:: Aim of the exercise ::
Print the stretch of the saved entries below from the line containing "Task: Open the Runs panel" through the line containing "pyautogui.click(x=408, y=48)", both ends included, reproducing each line without any change.

Saved entries:
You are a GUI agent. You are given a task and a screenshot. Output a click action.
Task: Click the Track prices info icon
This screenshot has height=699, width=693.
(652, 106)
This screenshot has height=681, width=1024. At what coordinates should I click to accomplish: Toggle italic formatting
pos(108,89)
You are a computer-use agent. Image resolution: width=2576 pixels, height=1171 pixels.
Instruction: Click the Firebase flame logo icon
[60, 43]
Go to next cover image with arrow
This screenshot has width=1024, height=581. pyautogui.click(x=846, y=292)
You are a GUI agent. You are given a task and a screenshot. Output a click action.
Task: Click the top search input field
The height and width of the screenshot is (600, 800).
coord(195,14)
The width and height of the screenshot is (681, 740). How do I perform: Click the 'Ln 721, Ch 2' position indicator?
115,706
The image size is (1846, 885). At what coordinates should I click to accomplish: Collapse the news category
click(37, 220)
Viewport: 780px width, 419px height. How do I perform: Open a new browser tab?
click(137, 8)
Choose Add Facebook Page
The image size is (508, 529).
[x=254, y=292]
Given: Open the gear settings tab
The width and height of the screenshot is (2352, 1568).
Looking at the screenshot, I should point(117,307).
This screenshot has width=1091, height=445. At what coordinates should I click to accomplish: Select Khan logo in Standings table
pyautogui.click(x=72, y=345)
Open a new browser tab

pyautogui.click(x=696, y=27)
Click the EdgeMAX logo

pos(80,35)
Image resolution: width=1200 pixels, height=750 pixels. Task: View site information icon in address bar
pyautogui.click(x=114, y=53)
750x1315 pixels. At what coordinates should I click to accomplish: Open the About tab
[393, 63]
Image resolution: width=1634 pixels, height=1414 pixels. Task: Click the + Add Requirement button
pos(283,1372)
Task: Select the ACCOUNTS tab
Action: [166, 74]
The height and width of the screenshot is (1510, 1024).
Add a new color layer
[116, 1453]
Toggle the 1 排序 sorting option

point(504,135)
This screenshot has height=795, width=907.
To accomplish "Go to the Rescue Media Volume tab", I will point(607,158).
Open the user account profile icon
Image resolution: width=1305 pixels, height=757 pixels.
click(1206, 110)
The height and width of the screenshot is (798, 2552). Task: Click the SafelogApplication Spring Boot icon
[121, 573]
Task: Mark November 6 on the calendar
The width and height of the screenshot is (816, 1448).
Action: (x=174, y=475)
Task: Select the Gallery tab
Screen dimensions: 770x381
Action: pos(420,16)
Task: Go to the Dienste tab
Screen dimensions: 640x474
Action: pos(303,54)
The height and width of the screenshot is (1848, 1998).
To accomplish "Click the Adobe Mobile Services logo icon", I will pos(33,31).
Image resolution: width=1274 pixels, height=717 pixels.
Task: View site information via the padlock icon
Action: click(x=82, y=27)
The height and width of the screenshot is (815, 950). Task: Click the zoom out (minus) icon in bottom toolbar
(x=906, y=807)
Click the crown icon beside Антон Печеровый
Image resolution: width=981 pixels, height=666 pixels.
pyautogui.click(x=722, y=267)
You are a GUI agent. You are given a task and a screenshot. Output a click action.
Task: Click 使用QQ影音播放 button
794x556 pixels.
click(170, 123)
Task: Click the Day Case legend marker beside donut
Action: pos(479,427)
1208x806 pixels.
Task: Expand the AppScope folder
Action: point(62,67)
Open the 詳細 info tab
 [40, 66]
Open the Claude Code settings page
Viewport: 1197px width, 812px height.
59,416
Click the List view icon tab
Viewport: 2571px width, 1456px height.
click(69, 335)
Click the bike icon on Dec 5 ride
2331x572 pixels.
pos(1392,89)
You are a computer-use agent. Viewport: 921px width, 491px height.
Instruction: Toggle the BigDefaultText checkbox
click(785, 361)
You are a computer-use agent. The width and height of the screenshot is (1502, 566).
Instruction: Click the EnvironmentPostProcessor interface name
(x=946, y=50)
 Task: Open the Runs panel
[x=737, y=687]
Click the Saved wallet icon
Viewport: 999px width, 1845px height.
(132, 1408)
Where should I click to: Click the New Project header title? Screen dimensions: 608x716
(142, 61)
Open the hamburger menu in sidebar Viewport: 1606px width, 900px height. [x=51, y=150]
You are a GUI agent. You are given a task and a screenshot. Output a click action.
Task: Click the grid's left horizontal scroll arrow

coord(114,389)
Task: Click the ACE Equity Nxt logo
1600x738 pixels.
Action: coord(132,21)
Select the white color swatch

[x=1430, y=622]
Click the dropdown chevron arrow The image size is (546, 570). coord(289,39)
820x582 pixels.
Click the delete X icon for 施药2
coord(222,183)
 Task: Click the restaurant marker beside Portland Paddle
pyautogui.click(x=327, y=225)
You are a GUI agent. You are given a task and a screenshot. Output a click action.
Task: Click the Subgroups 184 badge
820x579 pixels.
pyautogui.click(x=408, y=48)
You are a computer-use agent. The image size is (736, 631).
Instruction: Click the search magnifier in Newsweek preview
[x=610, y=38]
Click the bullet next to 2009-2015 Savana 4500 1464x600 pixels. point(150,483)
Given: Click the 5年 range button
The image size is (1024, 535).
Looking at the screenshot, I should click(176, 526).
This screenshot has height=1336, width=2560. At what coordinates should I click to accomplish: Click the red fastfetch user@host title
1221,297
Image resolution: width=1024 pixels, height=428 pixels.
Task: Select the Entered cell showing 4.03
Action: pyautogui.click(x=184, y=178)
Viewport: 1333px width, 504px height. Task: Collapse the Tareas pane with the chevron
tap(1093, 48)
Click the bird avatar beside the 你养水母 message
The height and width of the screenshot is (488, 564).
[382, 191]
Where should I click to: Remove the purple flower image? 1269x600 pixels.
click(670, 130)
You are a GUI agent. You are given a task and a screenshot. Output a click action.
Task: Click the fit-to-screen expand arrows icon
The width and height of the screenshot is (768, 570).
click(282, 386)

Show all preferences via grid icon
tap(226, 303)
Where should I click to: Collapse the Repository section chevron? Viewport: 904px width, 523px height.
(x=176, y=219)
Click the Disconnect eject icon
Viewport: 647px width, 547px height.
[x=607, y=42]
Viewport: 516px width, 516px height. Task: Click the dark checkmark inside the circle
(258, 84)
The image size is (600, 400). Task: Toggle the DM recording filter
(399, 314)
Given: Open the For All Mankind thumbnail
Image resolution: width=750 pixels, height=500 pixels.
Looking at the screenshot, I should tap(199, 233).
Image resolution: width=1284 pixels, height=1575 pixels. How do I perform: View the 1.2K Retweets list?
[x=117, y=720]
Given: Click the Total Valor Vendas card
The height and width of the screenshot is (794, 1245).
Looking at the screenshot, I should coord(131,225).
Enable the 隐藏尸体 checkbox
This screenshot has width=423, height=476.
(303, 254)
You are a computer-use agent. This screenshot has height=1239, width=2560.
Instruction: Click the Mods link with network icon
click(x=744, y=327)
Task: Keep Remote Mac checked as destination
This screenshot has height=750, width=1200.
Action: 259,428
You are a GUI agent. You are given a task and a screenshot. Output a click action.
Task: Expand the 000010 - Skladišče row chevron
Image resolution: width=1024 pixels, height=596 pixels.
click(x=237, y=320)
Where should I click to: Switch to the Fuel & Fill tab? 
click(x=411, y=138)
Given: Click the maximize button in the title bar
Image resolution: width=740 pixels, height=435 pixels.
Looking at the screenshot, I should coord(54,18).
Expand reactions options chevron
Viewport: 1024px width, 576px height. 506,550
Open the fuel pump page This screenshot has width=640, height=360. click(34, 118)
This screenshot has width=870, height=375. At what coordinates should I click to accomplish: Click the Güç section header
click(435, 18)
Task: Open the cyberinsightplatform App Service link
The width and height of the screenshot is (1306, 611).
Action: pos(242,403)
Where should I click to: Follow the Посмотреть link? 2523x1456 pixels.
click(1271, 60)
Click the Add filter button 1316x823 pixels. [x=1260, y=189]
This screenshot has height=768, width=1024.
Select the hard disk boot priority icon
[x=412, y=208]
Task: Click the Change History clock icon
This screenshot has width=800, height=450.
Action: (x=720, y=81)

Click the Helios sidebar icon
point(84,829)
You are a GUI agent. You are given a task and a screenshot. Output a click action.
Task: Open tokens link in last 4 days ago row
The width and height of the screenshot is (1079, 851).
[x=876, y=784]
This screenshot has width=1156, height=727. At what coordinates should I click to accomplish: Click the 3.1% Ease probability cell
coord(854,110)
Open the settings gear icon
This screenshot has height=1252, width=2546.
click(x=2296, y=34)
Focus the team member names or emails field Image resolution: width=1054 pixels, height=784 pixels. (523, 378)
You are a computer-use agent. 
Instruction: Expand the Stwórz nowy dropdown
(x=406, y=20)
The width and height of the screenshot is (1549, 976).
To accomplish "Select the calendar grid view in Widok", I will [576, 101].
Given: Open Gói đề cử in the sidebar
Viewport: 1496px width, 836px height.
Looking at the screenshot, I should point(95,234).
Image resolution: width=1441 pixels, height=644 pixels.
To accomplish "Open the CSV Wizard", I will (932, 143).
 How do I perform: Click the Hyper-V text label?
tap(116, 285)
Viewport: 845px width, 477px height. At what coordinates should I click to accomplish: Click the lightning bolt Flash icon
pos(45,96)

:: In response ::
 Task: Open the Runs panel
[x=737, y=687]
Click the Saved wallet icon
Viewport: 999px width, 1845px height.
(132, 1408)
Where should I click to: Click the New Project header title? Screen dimensions: 608x716
(142, 61)
Open the hamburger menu in sidebar Viewport: 1606px width, 900px height. [x=51, y=150]
You are a GUI agent. You are given a task and a screenshot. Output a click action.
Task: Click the grid's left horizontal scroll arrow

coord(114,389)
Task: Click the ACE Equity Nxt logo
1600x738 pixels.
Action: coord(132,21)
Select the white color swatch

[x=1430, y=622]
Click the dropdown chevron arrow The image size is (546, 570). coord(289,39)
820x582 pixels.
Click the delete X icon for 施药2
coord(222,183)
 Task: Click the restaurant marker beside Portland Paddle
pyautogui.click(x=327, y=225)
You are a GUI agent. You are given a task and a screenshot. Output a click action.
Task: Click the Subgroups 184 badge
820x579 pixels.
pyautogui.click(x=408, y=48)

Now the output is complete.